:: Assignment ::
Your reply should reproduce each record precisely as written.

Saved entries
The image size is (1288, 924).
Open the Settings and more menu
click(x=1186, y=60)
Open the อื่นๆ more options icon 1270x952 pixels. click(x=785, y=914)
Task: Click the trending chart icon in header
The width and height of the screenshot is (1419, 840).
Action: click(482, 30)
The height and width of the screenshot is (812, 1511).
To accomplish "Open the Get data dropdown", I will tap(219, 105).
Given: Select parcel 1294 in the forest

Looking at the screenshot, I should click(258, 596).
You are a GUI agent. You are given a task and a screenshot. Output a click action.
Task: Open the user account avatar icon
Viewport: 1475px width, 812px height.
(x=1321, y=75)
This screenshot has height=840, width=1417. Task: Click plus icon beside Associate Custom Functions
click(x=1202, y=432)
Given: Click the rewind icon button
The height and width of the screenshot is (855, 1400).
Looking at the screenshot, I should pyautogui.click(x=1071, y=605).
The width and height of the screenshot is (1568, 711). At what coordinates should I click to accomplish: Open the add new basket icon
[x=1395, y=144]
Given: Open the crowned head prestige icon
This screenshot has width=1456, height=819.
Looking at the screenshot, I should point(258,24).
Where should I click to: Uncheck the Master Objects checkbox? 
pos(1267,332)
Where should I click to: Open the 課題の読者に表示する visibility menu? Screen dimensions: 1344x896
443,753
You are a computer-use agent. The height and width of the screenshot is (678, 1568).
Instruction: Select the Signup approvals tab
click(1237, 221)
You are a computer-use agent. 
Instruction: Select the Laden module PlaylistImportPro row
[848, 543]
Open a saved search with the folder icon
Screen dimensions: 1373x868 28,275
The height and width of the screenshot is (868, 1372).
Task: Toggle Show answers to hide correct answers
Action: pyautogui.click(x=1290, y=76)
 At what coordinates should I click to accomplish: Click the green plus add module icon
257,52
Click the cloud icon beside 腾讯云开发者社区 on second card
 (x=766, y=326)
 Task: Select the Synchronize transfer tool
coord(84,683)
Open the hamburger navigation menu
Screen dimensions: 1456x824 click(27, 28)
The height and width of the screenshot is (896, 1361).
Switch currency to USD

:: Task response ::
The image size is (1288, 924).
Open the Settings and more menu
click(x=1186, y=60)
Open the อื่นๆ more options icon 1270x952 pixels. click(x=785, y=914)
Task: Click the trending chart icon in header
The width and height of the screenshot is (1419, 840).
Action: click(482, 30)
The height and width of the screenshot is (812, 1511).
To accomplish "Open the Get data dropdown", I will tap(219, 105).
Given: Select parcel 1294 in the forest

Looking at the screenshot, I should click(258, 596).
You are a GUI agent. You are given a task and a screenshot. Output a click action.
Task: Open the user account avatar icon
Viewport: 1475px width, 812px height.
(x=1321, y=75)
This screenshot has height=840, width=1417. Task: Click plus icon beside Associate Custom Functions
click(x=1202, y=432)
Given: Click the rewind icon button
The height and width of the screenshot is (855, 1400).
Looking at the screenshot, I should pyautogui.click(x=1071, y=605).
The width and height of the screenshot is (1568, 711). At what coordinates should I click to accomplish: Open the add new basket icon
[x=1395, y=144]
Given: Open the crowned head prestige icon
This screenshot has width=1456, height=819.
Looking at the screenshot, I should point(258,24).
Where should I click to: Uncheck the Master Objects checkbox? 
pos(1267,332)
Where should I click to: Open the 課題の読者に表示する visibility menu? Screen dimensions: 1344x896
443,753
You are a computer-use agent. The height and width of the screenshot is (678, 1568).
Instruction: Select the Signup approvals tab
click(1237, 221)
You are a computer-use agent. 
Instruction: Select the Laden module PlaylistImportPro row
[848, 543]
Open a saved search with the folder icon
Screen dimensions: 1373x868 28,275
The height and width of the screenshot is (868, 1372).
Task: Toggle Show answers to hide correct answers
Action: pyautogui.click(x=1290, y=76)
 At what coordinates should I click to accomplish: Click the green plus add module icon
257,52
Click the cloud icon beside 腾讯云开发者社区 on second card
 (x=766, y=326)
 Task: Select the Synchronize transfer tool
coord(84,683)
Open the hamburger navigation menu
Screen dimensions: 1456x824 click(27, 28)
The height and width of the screenshot is (896, 1361).
Switch currency to USD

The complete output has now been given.